Freya was on her feet with her hands splayed out. Bash climbed to his feet as pain receded from his body. A cold shock ran from his left foot through his leg, disappearing in his thigh. Glancing down, shreds of fabric dangled below the knee of the leg with the odd sensation. His right pants leg had a few tears in it and his right boot was still on. Examining his left foot, something about it seemed off, but he couldn’t quite place it.
“Bash… you have some explaining to do.” Her sweet loving tone now filled with wrath.
“I’m sure I can explain as soon as I figure out what I did.” Joining the two women, his left leg gave out, and he dropped to his knees, sending a similar shot of ice through his left arm. “A few answers would be great.” Passing the remains of the table, he froze the second his eyes located what they were looking at.
Fragments of an arm and leg were laying a few meters away in pools of blood. The foot was even wearing a boot that matched the one on his right foot. He opened his mouth to object, but memories rushed back. Laying on the ground with blood pouring out of him and jagged stumps where limbs used to be.
“It was an explosion which explains why my arm and leg are over there, but not this.” He stomped his left foot and waved his arm then gasped at the strange sensations that reverberated through him. “And why they feel so damn weird.”
With a quick glance around, he found the tab he’d been using to program the replicator and retrieved it from the floor. There was a large crack along the screen, but thankfully it still turned on. Dropping onto the couch, his fingers danced over the screen, checking the performance logs right before things got explosive. Except there was an active log for the small batch of nanites replicated. Reading through, he looked at the women from the corner of his eye before shifting on the couch.
Freya joined him while Nova sat opposite them in a green armchair. Refocusing on the tab, he couldn’t believe what he was reading. The nanites were functioning, self-replicating, and in his body. One of the fail-safes he’d created was they couldn’t function without being in contact with his DNA. He’d read one too many old artificial intelligence horror novels to not put a billion checks and balances in their system.
“Freya, did you get the message I sent you?”
“Oh, you mean the reason I raced to Gu’Sabu Colony and broke hover bike speed records while doing it?” He regretted looking at her the moment their eyes made contact. There was an extra level of hurt in her expression, and it sucked the air out of him. His intent had been to reassure her, not cause her panic.
“Uh, yeah, that message.” He waved the tab. “I wanted to refine the nanites, and I did. Though I’m not a fan of the trial run.”
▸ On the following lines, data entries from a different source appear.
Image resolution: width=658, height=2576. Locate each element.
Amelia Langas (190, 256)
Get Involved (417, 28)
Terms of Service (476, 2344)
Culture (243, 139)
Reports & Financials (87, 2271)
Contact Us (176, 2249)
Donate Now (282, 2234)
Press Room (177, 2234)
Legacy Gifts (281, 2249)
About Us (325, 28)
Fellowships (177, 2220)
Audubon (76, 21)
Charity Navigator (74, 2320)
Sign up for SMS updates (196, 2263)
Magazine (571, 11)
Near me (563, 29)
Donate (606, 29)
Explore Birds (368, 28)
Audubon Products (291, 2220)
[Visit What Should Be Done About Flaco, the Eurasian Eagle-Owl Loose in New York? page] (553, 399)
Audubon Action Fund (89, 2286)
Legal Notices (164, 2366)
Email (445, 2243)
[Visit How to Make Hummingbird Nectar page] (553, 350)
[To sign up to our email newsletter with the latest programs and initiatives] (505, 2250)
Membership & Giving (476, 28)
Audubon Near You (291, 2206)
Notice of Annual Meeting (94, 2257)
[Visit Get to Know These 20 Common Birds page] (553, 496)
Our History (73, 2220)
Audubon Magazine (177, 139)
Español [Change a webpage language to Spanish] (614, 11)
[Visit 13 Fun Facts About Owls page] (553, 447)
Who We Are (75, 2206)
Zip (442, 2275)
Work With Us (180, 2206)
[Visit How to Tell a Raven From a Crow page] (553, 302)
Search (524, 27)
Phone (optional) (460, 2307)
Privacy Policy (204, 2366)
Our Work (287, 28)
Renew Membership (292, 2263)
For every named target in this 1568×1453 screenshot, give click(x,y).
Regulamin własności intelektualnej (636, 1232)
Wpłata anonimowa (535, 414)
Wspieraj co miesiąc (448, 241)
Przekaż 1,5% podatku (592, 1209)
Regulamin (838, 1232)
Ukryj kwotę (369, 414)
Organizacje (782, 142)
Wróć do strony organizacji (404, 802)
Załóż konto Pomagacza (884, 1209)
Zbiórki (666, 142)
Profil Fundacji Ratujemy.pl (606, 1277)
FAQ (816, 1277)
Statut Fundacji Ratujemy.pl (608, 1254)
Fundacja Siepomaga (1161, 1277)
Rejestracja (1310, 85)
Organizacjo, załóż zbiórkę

“What?” Freya snatched the tab, read through it, then glared at him. “You injected yourself with unknown technology then blew yourself up to test it?”
“Psh, I’m not that stupid. The replicator exploded and I think it embedded the nanites in my skin like shrapnel, which activated them.”
Freya cocked an eyebrow at him. “Is that supposed to be better?”
“Heh, I guess not.”
Looking closer at the display, Freya frowned then choked. Before he could ask what she’d read, she grasped his left wrist and dragged a knife she kept in her vest over his forearm. Hissing, he pulled out of her grasp. She snatched his arm and examined the wound as he realized he hadn’t felt pain from it. He’d felt a sensation for sure, but not anything like he expected.
“You’re a…” Her voice trailed off as he joined her in looking it over.
Under his skin was a silvery metal. Sliding his fingers underneath, he felt more mechanical components. This explained where the remains of the replicator went, and they must have repurposed the debris. While he was glad that the nanites were functioning way beyond his expectations, he needed to know what else they might surprise him with.
“I believe the word you’re looking for is cyborg.” He pushed the skin back together, and they watched it knit closed within seconds.
“Well, isn’t this quaint?” A strident woman’s voice he didn’t recognize came from behind him. “I should get at least one promotion, possibly two after they finish raiding that colony you just left.”